[WHAT IS EXPECTED]:
Return all of the data exactly, with nothing left out but the pictures.

-- EXTRACTED RECORDS follows --

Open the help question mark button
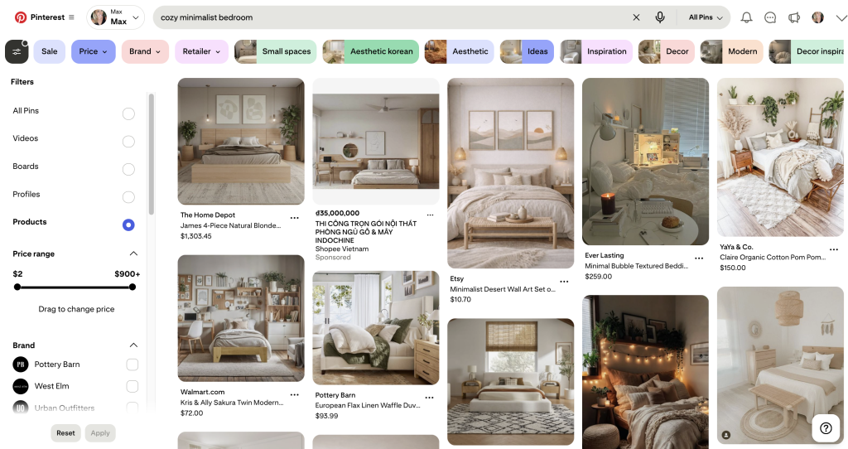The image size is (848, 449). click(x=826, y=428)
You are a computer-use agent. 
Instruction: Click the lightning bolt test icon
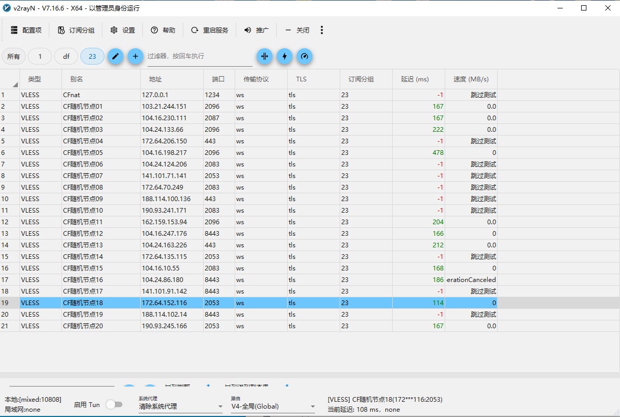coord(285,56)
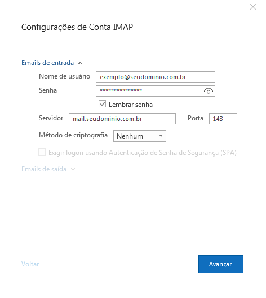Image resolution: width=266 pixels, height=298 pixels.
Task: Click Avançar to continue
Action: point(221,264)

-- EXTRACTED RECORDS concluded --

[RESPONSE TO THIS TASK]:
Open the help question mark button
The image size is (848, 449). click(x=826, y=428)
You are a computer-use agent. 
Instruction: Click the lightning bolt test icon
coord(285,56)
Image resolution: width=266 pixels, height=298 pixels.
Task: Click Avançar to continue
Action: point(221,264)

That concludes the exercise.